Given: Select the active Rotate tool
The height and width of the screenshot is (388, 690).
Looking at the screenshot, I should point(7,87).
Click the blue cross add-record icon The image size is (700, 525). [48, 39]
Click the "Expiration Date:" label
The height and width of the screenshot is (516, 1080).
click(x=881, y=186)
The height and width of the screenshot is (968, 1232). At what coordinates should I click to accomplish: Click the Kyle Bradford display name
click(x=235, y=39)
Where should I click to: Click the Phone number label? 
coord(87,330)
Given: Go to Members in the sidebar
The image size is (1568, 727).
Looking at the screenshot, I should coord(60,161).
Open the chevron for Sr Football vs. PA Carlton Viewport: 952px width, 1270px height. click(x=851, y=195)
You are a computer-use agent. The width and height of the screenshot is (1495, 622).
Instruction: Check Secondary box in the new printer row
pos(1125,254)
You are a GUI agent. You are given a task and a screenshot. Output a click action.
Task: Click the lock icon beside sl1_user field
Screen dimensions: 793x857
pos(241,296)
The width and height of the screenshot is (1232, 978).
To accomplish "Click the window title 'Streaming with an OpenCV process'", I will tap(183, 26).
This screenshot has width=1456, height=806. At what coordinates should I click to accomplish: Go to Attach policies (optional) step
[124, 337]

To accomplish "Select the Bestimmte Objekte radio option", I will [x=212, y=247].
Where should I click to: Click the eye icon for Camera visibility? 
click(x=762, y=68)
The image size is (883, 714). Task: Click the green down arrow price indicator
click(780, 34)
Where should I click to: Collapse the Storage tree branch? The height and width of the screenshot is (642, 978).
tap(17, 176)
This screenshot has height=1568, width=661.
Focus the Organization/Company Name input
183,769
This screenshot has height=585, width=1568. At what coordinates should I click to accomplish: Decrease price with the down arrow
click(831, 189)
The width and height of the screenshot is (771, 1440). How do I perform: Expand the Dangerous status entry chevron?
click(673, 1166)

----------

- EXERCISE AIM:
Write out exactly the final stretch of the listing above, beginning at the line that contains "Open the chevron" and ending at its last line, with nothing added.

- RESPONSE AREA:
Open the chevron for Sr Football vs. PA Carlton Viewport: 952px width, 1270px height. click(x=851, y=195)
You are a computer-use agent. The width and height of the screenshot is (1495, 622).
Instruction: Check Secondary box in the new printer row
pos(1125,254)
You are a GUI agent. You are given a task and a screenshot. Output a click action.
Task: Click the lock icon beside sl1_user field
Screen dimensions: 793x857
pos(241,296)
The width and height of the screenshot is (1232, 978).
To accomplish "Click the window title 'Streaming with an OpenCV process'", I will tap(183, 26).
This screenshot has width=1456, height=806. At what coordinates should I click to accomplish: Go to Attach policies (optional) step
[124, 337]

To accomplish "Select the Bestimmte Objekte radio option", I will [x=212, y=247].
Where should I click to: Click the eye icon for Camera visibility? 
click(x=762, y=68)
The image size is (883, 714). Task: Click the green down arrow price indicator
click(780, 34)
Where should I click to: Collapse the Storage tree branch? The height and width of the screenshot is (642, 978).
tap(17, 176)
This screenshot has height=1568, width=661.
Focus the Organization/Company Name input
183,769
This screenshot has height=585, width=1568. At what coordinates should I click to accomplish: Decrease price with the down arrow
click(831, 189)
The width and height of the screenshot is (771, 1440). How do I perform: Expand the Dangerous status entry chevron?
click(673, 1166)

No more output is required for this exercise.